Europe: The Licensing Era and Its Limits

Europe approved BESREMi® first, but PharmaEssentia did not commercialize it there directly.

In 2009 — a decade before the drug reached patients — PharmaEssentia exclusively licensed the rights to develop and commercialize ropeginterferon alfa-2b for European, CIS, and Middle Eastern markets to AOP Orphan Pharmaceuticals (now AOP Health), a Vienna-based rare disease specialist. The Phase III PROUD-PV trial that underpinned the European Medicines Agency approval in 2019 enrolled over 260 patients across 14 countries and 50 centers across Europe, generating the clinical evidence base that would eventually support regulatory submissions worldwide, including in the United States and Japan.

The licensing model was the standard playbook for emerging-market biotech entering Europe: partner with a specialist that carries the commercial, regulatory, and logistical overhead of EU market access, share the economics, preserve IP rights for other geographies. AOP Health built BESREMi® into a treatment used by approximately 12,600 patients across Europe, the CIS, and the Middle East.

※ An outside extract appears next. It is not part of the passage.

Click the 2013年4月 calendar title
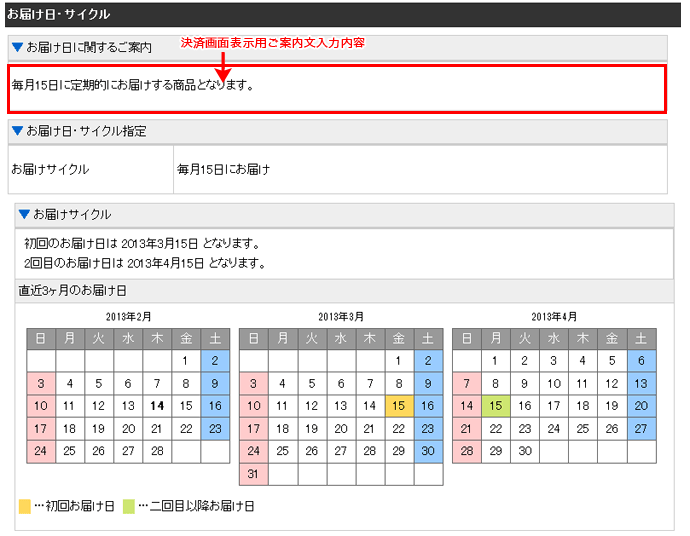Screen dimensions: 690x536 tap(554, 316)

But the relationship frayed. Beginning in 2017, PharmaEssentia made repeated attempts to terminate the licensing agreement with AOP Health, a process that triggered a cascade of international arbitration proceedings lasting nearly a decade. In February 2025, an International Chamber of Commerce tribunal issued a partial final award in AOP Health’s favor, finding PharmaEssentia liable for intentional breaches. In April 2026, the Frankfurt Higher Regional Court dismissed PharmaEssentia’s application to set aside that award and declared it enforceable, though an appeal to the German Federal Court of Justice remains possible. At its May 2026 investor conference, PharmaEssentia stated it hopes to resolve the AOP arbitration through negotiation.

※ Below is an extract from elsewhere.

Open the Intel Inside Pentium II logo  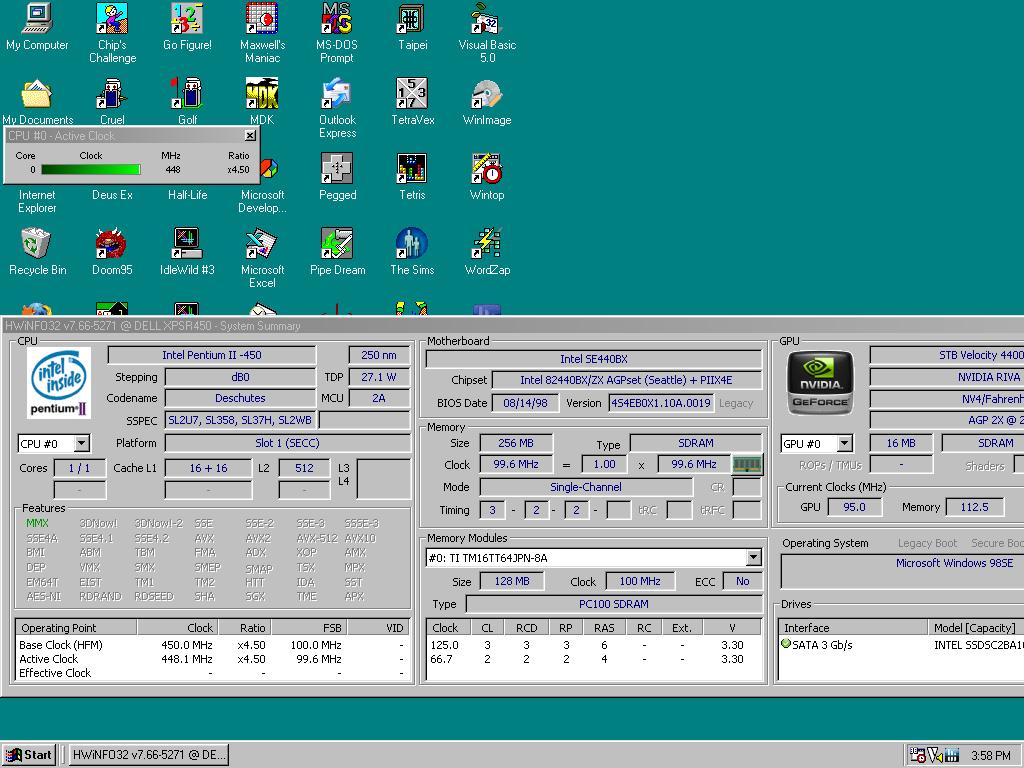click(x=59, y=383)
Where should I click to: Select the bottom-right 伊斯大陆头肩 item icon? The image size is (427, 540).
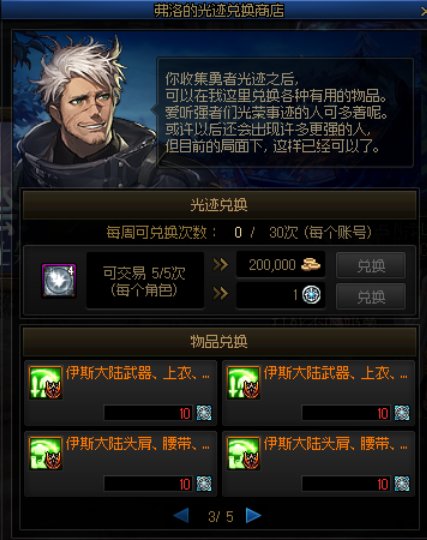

What the protracted dispute illustrates about the European framework is structural: the licensing model that gives smaller biotechs access to European markets also creates long-term governance dependencies that can be difficult and costly to exit. For companies seeking to evolve from licensors to direct operators in Europe — particularly as their commercial scale grows — the pathway is legally complex and operationally demanding.

The Netherlands Node: Direct Control, Built From Scratch

Against that backdrop, PharmaEssentia’s board approval in May 2026 to establish a wholly-owned subsidiary in the Netherlands, paired with a dedicated quality testing laboratory, represents something more specific than a geographic expansion. It represents a deliberate effort to construct direct European operational infrastructure while the AOP licensing relationship remains legally unresolved.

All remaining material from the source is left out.